I have covered the fact that accommodation does not need to involve HMOs, and I have raised the rent-a-room scheme. As soon as I talk about, “living with family”, everyone will throw their hands up in horror and say, “You can’t possibly expect people to do that,” but there are diverse circumstances. For example, there is a set of people in their late twenties who live at home with their parents—I think they are called the boomerang generation. For them, it is a rational thing to do, and it enables them perhaps to save up for a deposit on a house. There is also a set of people who live close to family and have a good relationship with them—there are lots of caveats to that—to whom we pay housing benefit for the full rent on a one-bedroom flat just for themselves, when they have family down the road who could accommodate them at no cost to the taxpayer. At a time when money is tight, asking them to consider that option seems entirely rational and a sensible way to use the existing housing stock.
The hon. Member for Aberdeen South spoke about the housing market in her own constituency. I do not think that anyone is saying that all housing rent inflation is about the LHA. I do not think that I have ever said that, and I am not aware that any of my ministerial colleagues have either. I do not dispute for a second that in Aberdeen and other places local market factors drive up rents. However, it is clear that rising real rents are part of the story. In response to Professor Steve Wilcox, whom I know well because I have written papers with him, our breakdown of the growth in housing benefit between different factors suggests a significant role for rent growth. Let me just take Members through how we get to that.
In the past decade, between 2000-01 and 2010-11, the cash increase in spending on housing benefit was £10.5 billion. It is worth reflecting on that £10.5 billion increase over 10 years, and there is no sign of that increase easing off. With another billion, another billion and another billion, doing something does not seem particularly deplorable. Out of that amount, £5 billion is straight inflation—what we would have expected on the strength of inflation—£2 billion is real terms social rent growth, £2 billion is real terms private rent growth, £2 billion, right at the end of the period, as the hon. Member for Westminster North said, is case load growth, and about £500 million is the child benefit disregard. Real rent growth, therefore, is not only about the LHA, but it is a significant contributor to the growth in spending.
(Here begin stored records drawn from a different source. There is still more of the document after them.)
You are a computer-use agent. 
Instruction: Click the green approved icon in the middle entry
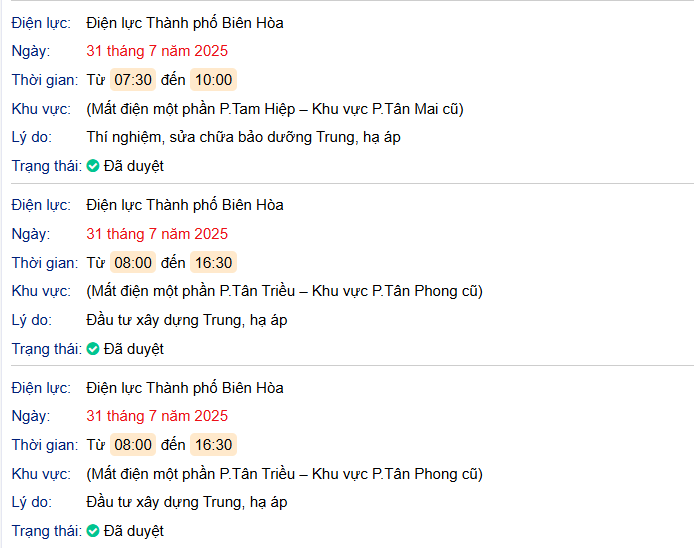[93, 349]
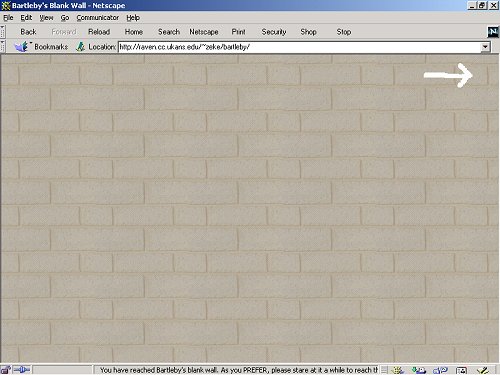Open the Mail inbox component bar icon
The image size is (500, 375).
pos(419,370)
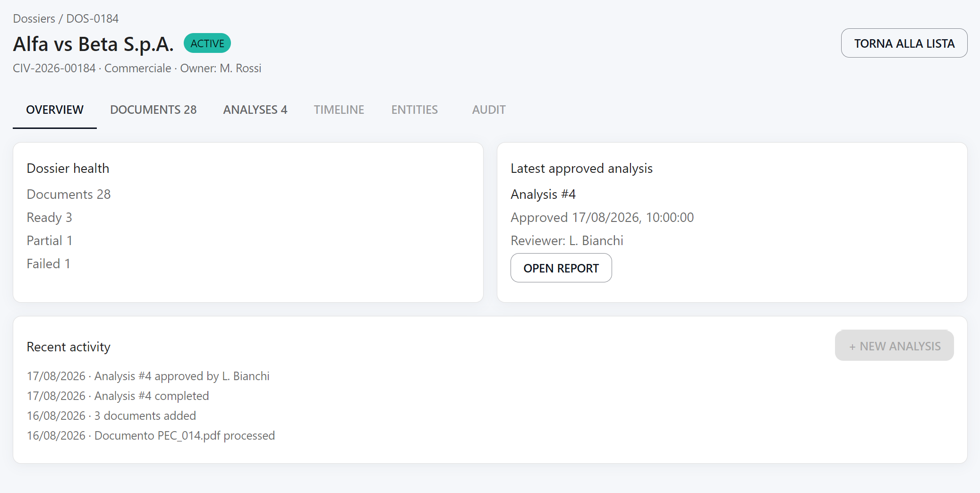Click the Ready 3 health entry
This screenshot has height=493, width=980.
point(49,217)
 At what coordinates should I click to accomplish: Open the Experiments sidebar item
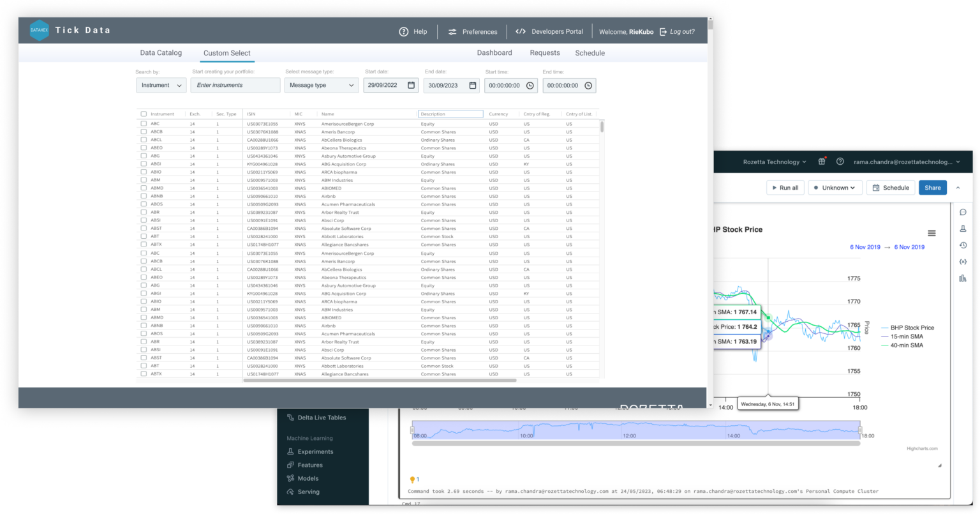[x=312, y=451]
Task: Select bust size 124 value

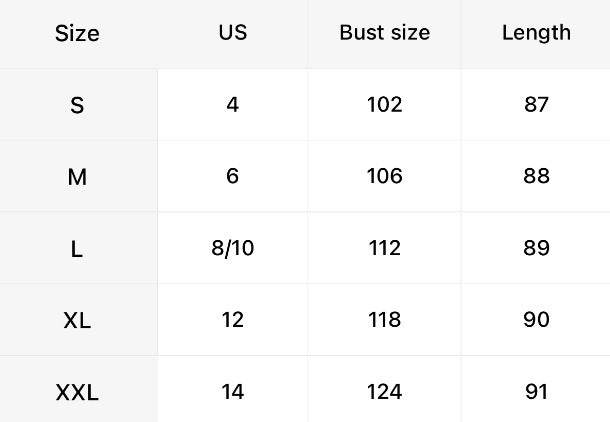Action: [x=384, y=392]
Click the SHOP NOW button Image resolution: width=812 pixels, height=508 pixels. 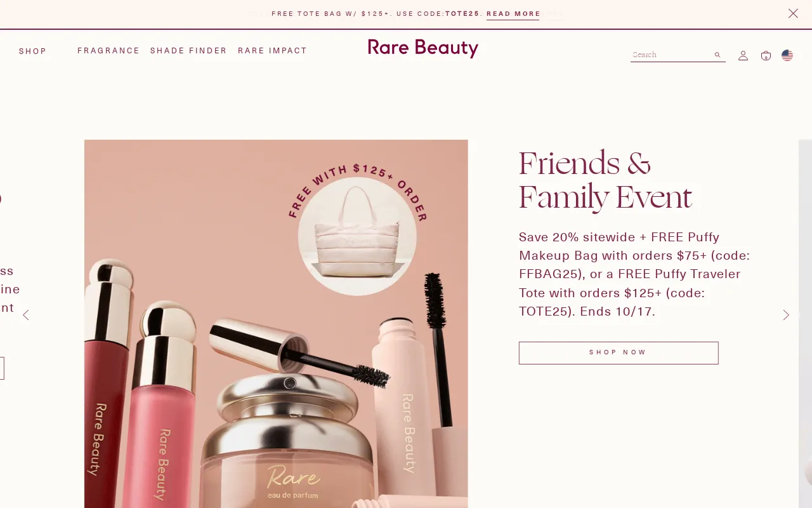coord(619,353)
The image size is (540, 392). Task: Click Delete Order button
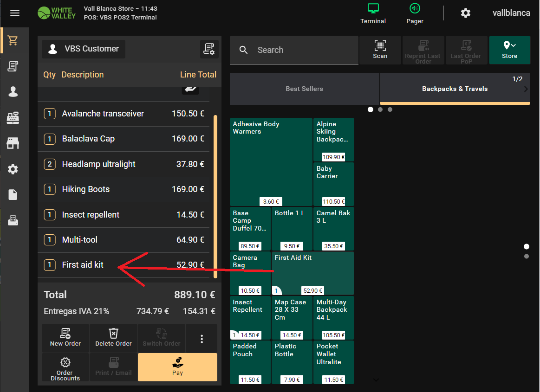113,338
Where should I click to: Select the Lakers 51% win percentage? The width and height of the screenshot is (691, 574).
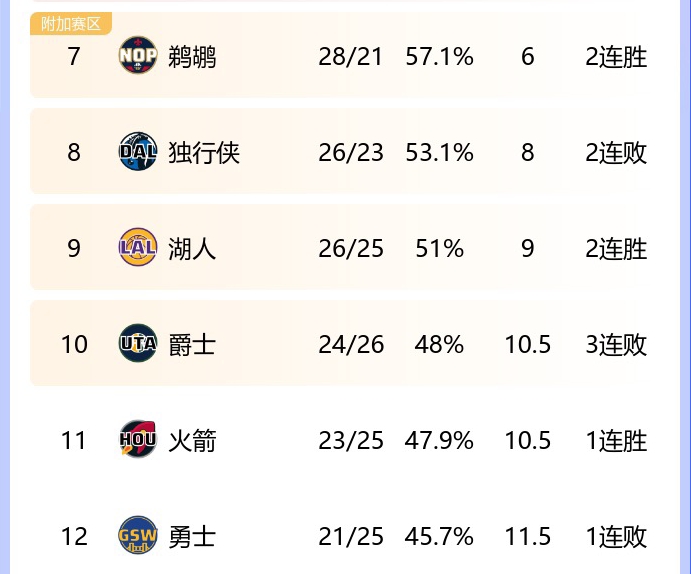pyautogui.click(x=439, y=249)
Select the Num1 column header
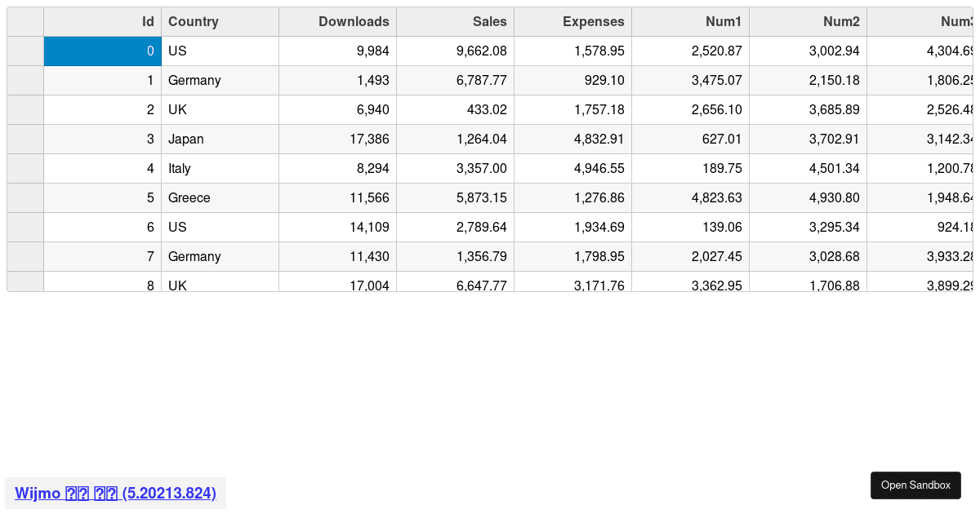This screenshot has width=980, height=514. pos(690,22)
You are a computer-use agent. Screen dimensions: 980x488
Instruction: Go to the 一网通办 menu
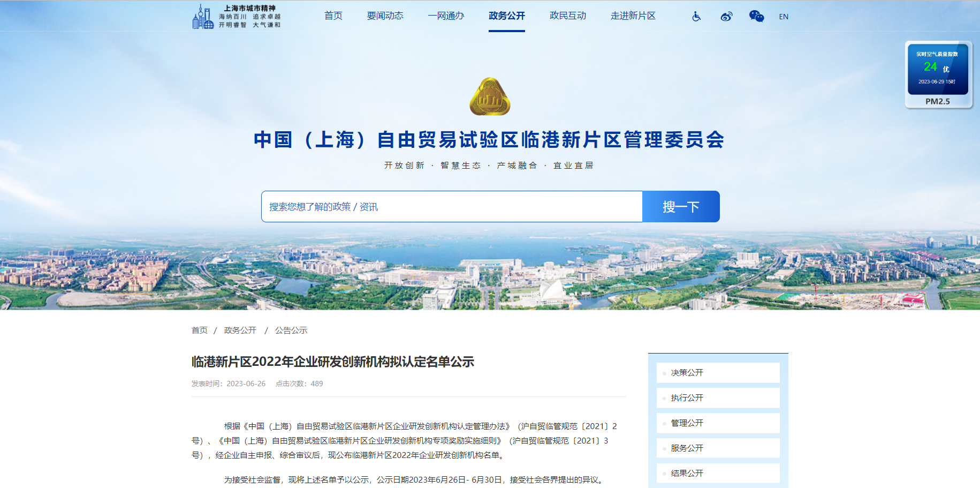click(446, 16)
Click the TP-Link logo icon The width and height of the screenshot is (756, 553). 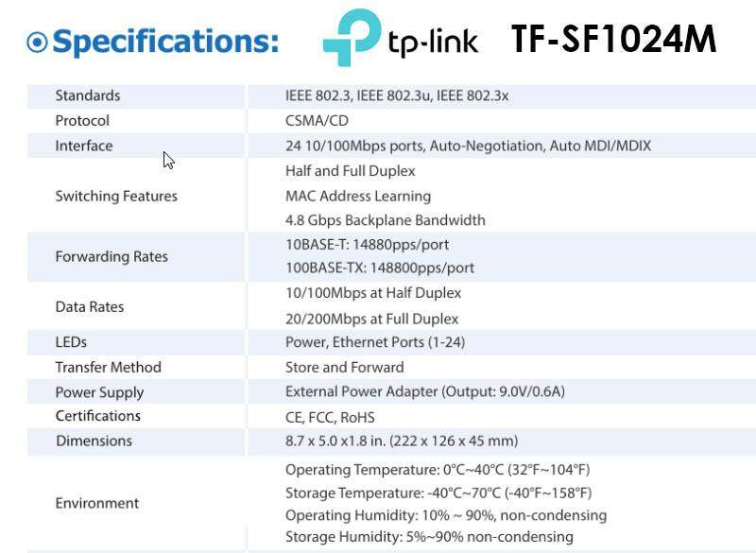pos(351,38)
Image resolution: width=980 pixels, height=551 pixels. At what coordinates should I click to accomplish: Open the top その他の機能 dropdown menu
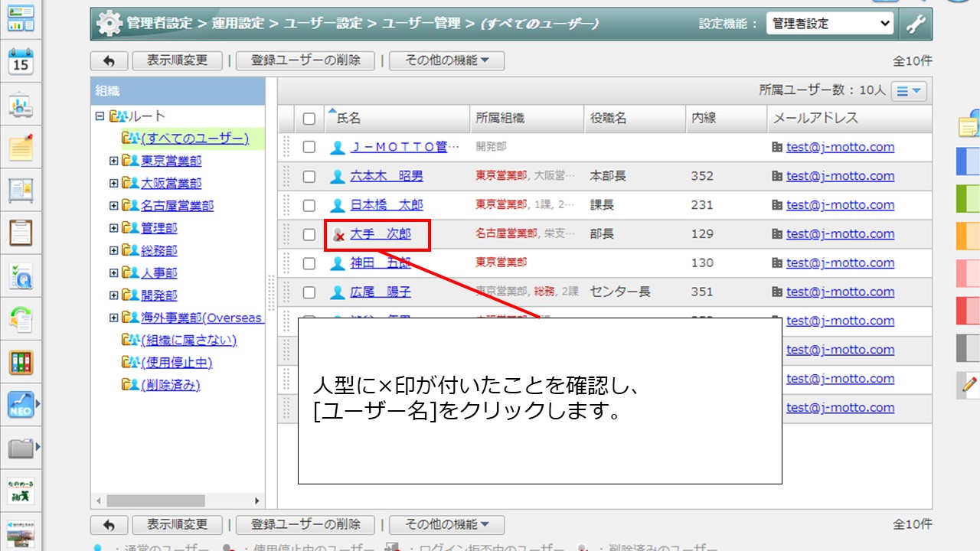pos(446,60)
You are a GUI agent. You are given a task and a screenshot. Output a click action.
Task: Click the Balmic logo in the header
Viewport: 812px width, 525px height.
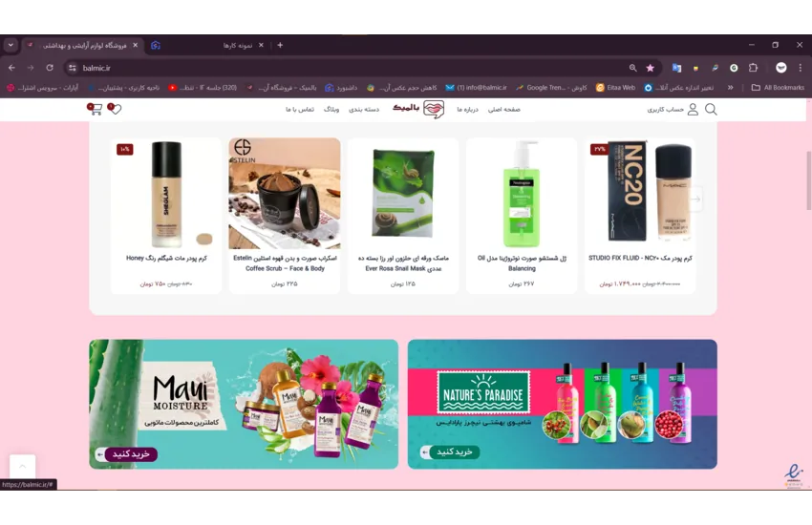pos(419,110)
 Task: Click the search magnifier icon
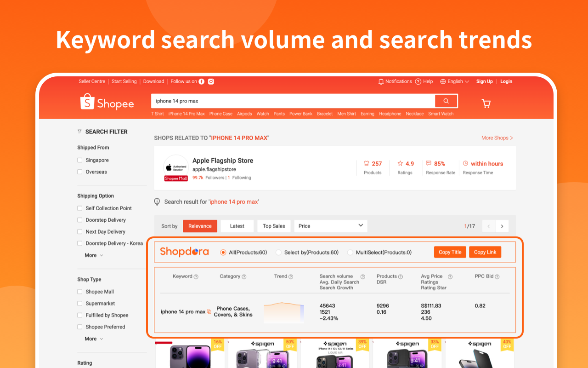446,101
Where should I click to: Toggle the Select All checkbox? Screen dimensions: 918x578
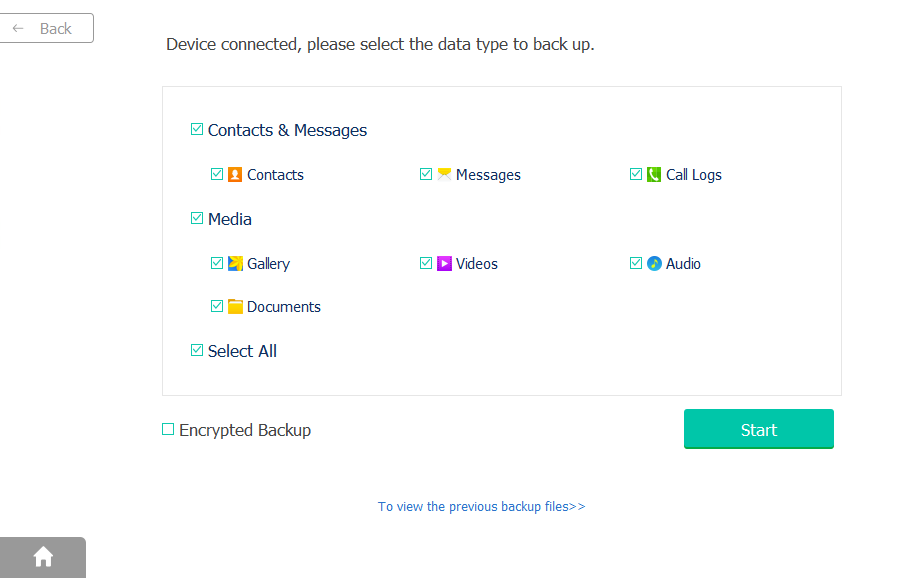pos(197,351)
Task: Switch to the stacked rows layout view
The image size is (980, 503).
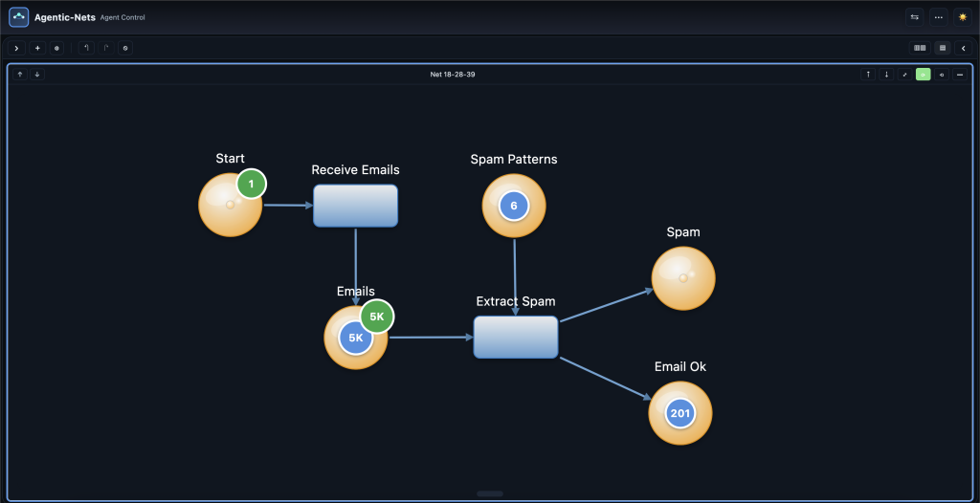Action: [943, 48]
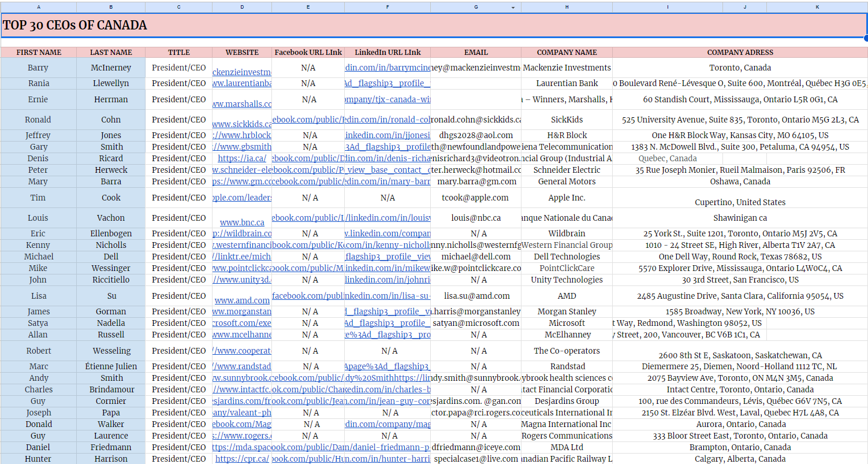
Task: Open Lisa Su's LinkedIn URL link
Action: click(388, 296)
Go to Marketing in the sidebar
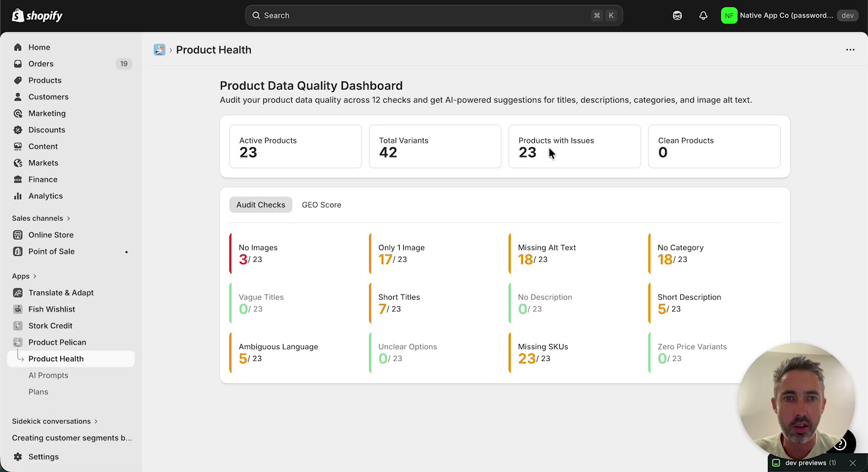868x472 pixels. (x=47, y=113)
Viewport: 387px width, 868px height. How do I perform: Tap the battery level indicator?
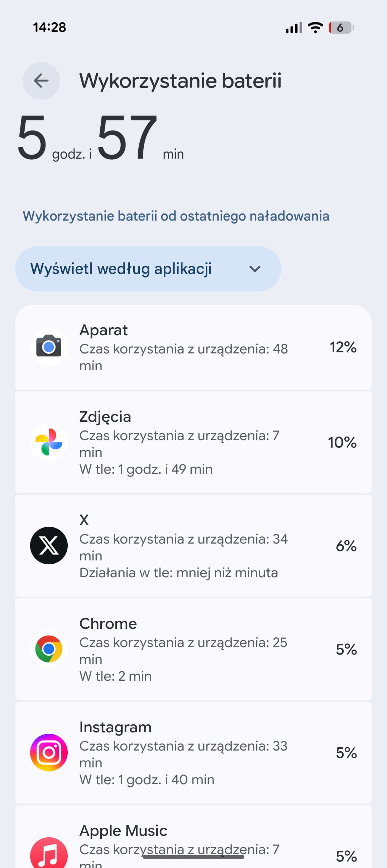341,28
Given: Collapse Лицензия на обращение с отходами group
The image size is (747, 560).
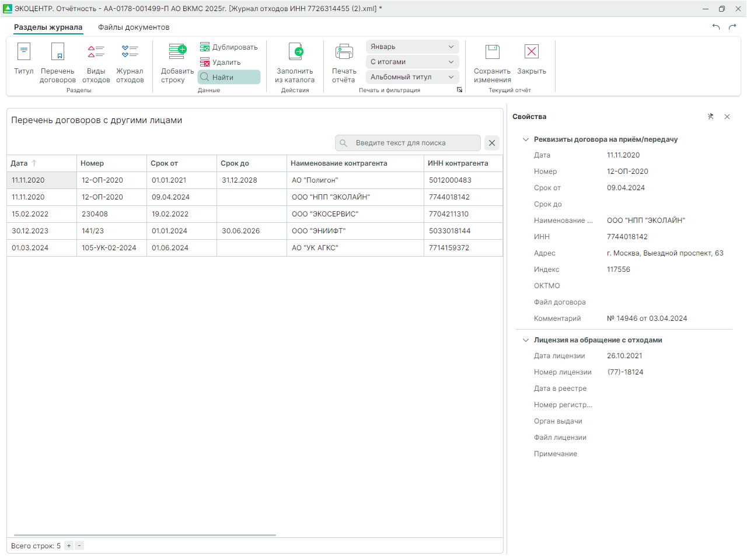Looking at the screenshot, I should coord(525,340).
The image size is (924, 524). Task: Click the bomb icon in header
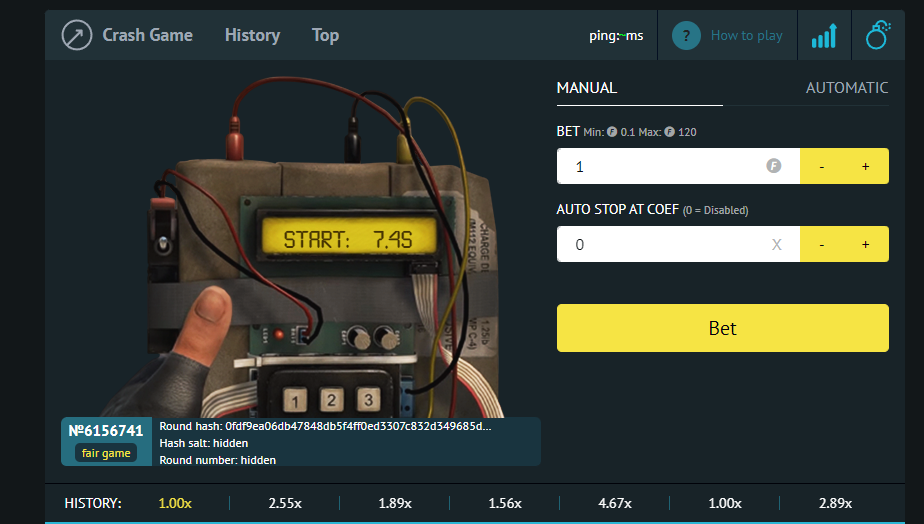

The challenge for us, as a Government, is whether to just sit back and take it, letting private landlords go on increasing rents above inflation year after year, and saying, “Yep, that’s fine, we’ll pay that,” without trying to put a brake on it. That is where CPI comes in. I have seen the projections. If CPI is done for decades, it of course has the sorts of effects that were described in the Shelter research mentioned by the hon. Member for Stockton North and, I think, the hon. Member for Brighton, Pavilion, who has now left us. CPI is not for ever. We have said that CPI on the LHA rates will be introduced in 2013, and will be reviewed at the end of the comprehensive spending review period in 2014-15. At that point, we will look at the impact, but what CPI will do is put a brake on the expenditure. Housing benefit expenditure is like a runaway train—nothing seems able to stop it—and we have to try to get the housing market to structure itself differently, rather than keep feeding the runaway train.
If, as the Government say, CPI is the only fair way to determine increases in the future, is the Minister suggesting that they will go back to an unfair system at some point?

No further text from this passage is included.